Тимофей догнал его уже там, где дорога делала поворот. Они выползли
«Врешь! Теперь ты меня не возьмешь! Теперь я сумею победить тебя!» — погрозил он мысленно смерти и, оглянувшись, приказал растерявшемуся партизану:
— Тяни, Тимоха, меня вон туда, в лес.
С нечеловеческим напряжением, выбиваясь из сил, юноша нес командира через болото. На гребле снова зарычали моторы танков, загремели пушечные выстрелы, закричали эсэсовцы. Но партизаны не обращали больше на них внимания.
«Держись, начштаба! — подбадривал себя Николай. — Твоя жизнь еще понадобится. Ого! Мы еще повоюем.
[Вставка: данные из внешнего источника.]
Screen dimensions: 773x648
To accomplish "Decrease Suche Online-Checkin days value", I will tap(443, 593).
Мы еще покажем им!» — но все-таки, несмотря на все старания сдержаться, из его груди время от времени вырывались стоны.
— Ничего, Тимоха, не обращай внимания. Тяни. Как тебе удобней… хоть за ноги! Подожди. Послушай, собаки не бегут по нашему следу? Тихо? Бросились догонять партизан? Пусть ищут ветра в поле. Нам с тобой только доползти бы до своих. Тогда мы еще повоевали бы, Тимоха. Мы отомстили бы им за жизнь Васи Плющая, Притыки, всех…
Сначала он говорил безостановочно, но постепенно начал умолкать, чаще стонал, становился все тяжелее.
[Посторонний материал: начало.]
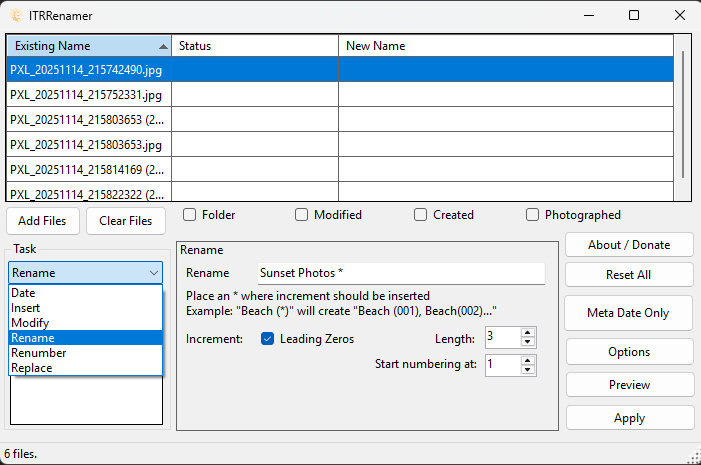The height and width of the screenshot is (465, 701).
Task: Pick Replace from the task options
Action: pyautogui.click(x=33, y=368)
Выбравшись на сухое место, Тимофей упал на траву и долго лежал неподвижно. Раненый тоже молчал. Повернувшись на спину, он смотрел в небо. Заходило солнце. Дым, который плыл с запада, стал розовым. Боль в ногах утихла, и на какое-то мгновение все тело охватила приятная истома. Но потом вдруг зашумело в голове и почудилось, что с неба прямо на него стремительно падает большое красное полотнище. Он поднял руки, чтобы схватить его, и потерял сознание.
Тимофей Буров нашел штаб бригады уже в конце ночи, когда начало светать. Часовые провели его к Лесницкому, который спал под елкой, накрывшись старым плащом. Хлопец сначала растерялся, не зная, как разбудить комиссара, но, вспомнив, зачем пришел, торопливо опустился на колени и взволнованно зашептал:
— Товарищ комиссар! А, товарищ комиссар!
Лесницкий сразу открыл глаза и, узнав бойца, вскочил.
— Буров? А Маевский где?
— Ранен, товарищ комиссар. — И он, заикаясь от волнения и усталости, коротко рассказал про ход боя, про смерть товарищей и про ранение начштаба. — Я его нес на себе, пока уже совсем вечером на опушке не встретил одного деда. Он помог мне перенести начштаба в деревенский лагерь; в лесу там они — вся деревня, с коровами, со всем добром. Товарищ начальник штаба сказал мне, когда ему стало лучше и он узнал, где находится: «Иди, — говорит, — Тимофей, найди штаб, передай обо всем…» И я пошел, всю ночь блудил…
— А теперь сможешь пройти?
— Теперь пройду. Лугом надо… лозняками.
— Хорошо…
Лесницкий быстро поднялся и торопливо зашагал между деревьями, переступая через спящих людей. Остановился он перед зеленой палаткой, которая была ловко прилажена среди ореховых кустов и сливалась с ними. Он тихо позвал:
— Алена Григорьевна!
Из палатки выглянула заспанная Татьяна.
— Разбудите Зайчук.
— Я тут, Павел Степанович, — послышался голос за спиной Татьяны.
Алена вышла из-за дерева, одетая в темную крестьянскую свитку.